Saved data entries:
================

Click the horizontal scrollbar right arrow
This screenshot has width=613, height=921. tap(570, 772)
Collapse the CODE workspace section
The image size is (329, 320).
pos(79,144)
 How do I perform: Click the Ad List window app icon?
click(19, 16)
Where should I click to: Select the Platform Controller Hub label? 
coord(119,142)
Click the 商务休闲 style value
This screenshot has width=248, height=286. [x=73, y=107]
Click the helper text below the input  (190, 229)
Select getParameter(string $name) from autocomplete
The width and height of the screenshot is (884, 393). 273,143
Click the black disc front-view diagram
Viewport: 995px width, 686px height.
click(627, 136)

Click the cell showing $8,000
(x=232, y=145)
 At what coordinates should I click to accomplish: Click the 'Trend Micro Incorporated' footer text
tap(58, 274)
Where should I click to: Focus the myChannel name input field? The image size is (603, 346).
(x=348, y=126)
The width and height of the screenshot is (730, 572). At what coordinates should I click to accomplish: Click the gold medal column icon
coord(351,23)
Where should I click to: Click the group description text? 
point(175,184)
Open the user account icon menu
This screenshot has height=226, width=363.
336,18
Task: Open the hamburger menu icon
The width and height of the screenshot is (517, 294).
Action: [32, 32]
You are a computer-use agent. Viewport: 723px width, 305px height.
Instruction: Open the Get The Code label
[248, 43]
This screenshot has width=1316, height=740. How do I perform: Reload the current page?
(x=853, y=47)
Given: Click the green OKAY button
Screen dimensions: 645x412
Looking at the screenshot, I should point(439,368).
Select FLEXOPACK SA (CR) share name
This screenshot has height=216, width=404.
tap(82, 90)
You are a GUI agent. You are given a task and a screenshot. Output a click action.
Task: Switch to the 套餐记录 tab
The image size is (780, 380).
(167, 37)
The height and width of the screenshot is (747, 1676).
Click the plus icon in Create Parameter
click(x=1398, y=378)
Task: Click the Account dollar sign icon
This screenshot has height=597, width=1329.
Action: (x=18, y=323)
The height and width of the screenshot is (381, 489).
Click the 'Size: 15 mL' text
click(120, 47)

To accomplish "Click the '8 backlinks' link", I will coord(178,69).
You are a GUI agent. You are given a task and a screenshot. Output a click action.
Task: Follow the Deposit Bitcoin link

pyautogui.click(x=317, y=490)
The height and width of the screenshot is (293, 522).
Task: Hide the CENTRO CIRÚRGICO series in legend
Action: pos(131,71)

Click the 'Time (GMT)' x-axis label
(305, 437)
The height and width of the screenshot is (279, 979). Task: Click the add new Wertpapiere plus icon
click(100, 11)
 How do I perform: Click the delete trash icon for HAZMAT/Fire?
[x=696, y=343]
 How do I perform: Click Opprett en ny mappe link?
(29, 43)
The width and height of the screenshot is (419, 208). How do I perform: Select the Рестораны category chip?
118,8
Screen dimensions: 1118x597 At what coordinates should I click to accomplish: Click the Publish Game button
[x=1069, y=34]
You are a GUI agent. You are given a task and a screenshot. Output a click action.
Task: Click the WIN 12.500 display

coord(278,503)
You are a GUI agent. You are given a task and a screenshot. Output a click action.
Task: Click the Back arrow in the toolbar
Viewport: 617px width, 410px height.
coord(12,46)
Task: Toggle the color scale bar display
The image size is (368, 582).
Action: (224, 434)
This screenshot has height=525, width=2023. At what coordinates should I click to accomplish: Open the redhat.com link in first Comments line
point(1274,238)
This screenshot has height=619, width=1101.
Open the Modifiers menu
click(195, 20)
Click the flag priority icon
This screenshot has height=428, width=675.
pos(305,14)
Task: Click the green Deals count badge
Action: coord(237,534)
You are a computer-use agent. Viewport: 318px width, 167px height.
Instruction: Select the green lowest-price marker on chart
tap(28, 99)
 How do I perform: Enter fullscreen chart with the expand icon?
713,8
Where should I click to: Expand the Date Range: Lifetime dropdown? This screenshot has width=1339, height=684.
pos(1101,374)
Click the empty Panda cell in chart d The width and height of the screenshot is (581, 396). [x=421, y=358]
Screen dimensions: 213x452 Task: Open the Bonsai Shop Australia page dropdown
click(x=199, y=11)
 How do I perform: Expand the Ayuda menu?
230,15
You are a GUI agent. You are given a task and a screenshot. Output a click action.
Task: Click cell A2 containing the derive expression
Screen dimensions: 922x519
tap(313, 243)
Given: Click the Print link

================

# Task to complete
A single figure is required: the number of lines in the data above in which the word "computer" appears.

# Solution to this task
2